De acordo com o levantamento, o preço da cesta de 12 produtos básicos subiu 2,26% em março em todo o Brasil, passando de R$ 336,80 para R$ 344,40. No recorte regional, o Sudeste liderou a variação mensal, com alta de 2,73% e custo médio de R$ 357,52, impulsionado principalmente pelo aumento de itens como carne bovina e leite longa vida.
Na comparação entre capitais e regiões metropolitanas, a Grande Vitória aparece com custo inferior ao de cidades como São Paulo (R$ 365,01) e Belo Horizonte (R$ 359,82), mas ainda acima de outras regiões do país, especialmente do Nordeste, onde estão os menores valores médios.
O avanço dos preços reflete um cenário de pressão sobre alimentos ao longo do primeiro trimestre de 2026. Entre os principais responsáveis estão fatores como logística, condições climáticas e oferta de produtos. O feijão, por exemplo, acumulou alta de 28,11% no trimestre, enquanto o leite longa vida avançou 6,80%. Também houve aumento nos preços de ovos e carne bovina.
Entre os alimentos in natura, os destaques de alta foram tomate, cebola e batata, com variações expressivas no período, influenciadas por sazonalidade e dinâmica de produção.

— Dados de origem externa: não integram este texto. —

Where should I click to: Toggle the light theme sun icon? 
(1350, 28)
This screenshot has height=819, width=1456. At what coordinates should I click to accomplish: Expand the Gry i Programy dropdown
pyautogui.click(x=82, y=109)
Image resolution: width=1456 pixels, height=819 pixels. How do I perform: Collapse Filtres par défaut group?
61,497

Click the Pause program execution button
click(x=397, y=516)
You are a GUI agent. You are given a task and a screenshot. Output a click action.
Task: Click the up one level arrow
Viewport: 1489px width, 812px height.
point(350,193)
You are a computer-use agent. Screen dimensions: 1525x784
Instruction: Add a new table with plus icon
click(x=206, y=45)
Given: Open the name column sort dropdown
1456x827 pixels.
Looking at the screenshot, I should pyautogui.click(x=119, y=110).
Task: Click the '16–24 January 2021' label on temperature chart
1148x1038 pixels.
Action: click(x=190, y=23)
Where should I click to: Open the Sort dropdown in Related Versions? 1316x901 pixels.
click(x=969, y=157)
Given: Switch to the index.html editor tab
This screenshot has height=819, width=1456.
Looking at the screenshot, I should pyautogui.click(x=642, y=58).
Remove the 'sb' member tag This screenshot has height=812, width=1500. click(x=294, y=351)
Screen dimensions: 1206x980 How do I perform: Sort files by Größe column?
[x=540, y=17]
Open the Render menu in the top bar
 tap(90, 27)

No acumulado do trimestre, o consumo nos lares brasileiros registrou crescimento de 1,92%, com avanço de 3,20% na comparação entre março de 2026 e o mesmo mês do ano anterior. Em relação a fevereiro, o aumento foi de 6,21%, impulsionado, entre outros fatores, pela antecipação de compras para a Páscoa.
O desempenho do consumo também foi influenciado pela injeção de recursos na economia, como pagamentos do Bolsa Família, PIS/Pasep, restituições do Imposto de Renda e valores liberados pelo INSS. Para o segundo trimestre, a expectativa é de manutenção desse cenário, com impacto adicional da antecipação do 13º salário de aposentados e pensionistas.
Apesar do aumento da renda disponível, o setor supermercadista aponta que o cenário ainda exige atenção, especialmente diante de custos logísticos e pressões internacionais que podem continuar impactando os preços dos alimentos nos próximos meses.